Or multiple users, each with a different color, say. Note that A
special flat tape type retroreflector can be provided having a
microprism grating or grille or a diffraction grating or grille on
its face which directionally alters the incoming and outgoing
radiation so as to be able to bee seen from more nominal angles
than normal material such as Scotchlight 7615 of 3M company.

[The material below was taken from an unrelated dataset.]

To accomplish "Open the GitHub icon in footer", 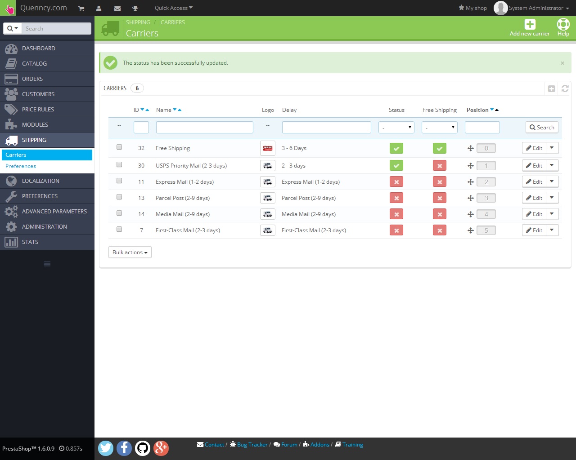I will click(x=143, y=448).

[0744] Additional Information re FIG. 1 Embodiment
[0745] The retroreflection illumination light source is
substantially coaxial with the optical axis of said tv camera when
retro used The LED as the preferred source to illuminate reflective
targets;
[0746] If an LED is used, it has the advantage of low power
requirement, self-luminous and of a known wavelength. This means
that the camera can be filtered for this wavelength quite easily,
although, if it is, it won't see other wavelengths very well by
definition.
[0747] LED light sources for target illumination are preferable
because of the programmability i.e. ease of turning on/off, or
modulating on a given frequency or pulse duration and they are low
cost and low energy consumption. Operating in the Infrared, they do
not bother the user or non-visible wavelengths.
[0748] FIG. 1a has illustrated a simplified version of the
invention using even one retro-reflective item such as a ring, a
thimble with a target on it, a snap on finger target, a color or
retroreflective painted nail or other feature on the person. The
camera used for this is either a special camera dedicated to the
task or shared with a video-imaging camera.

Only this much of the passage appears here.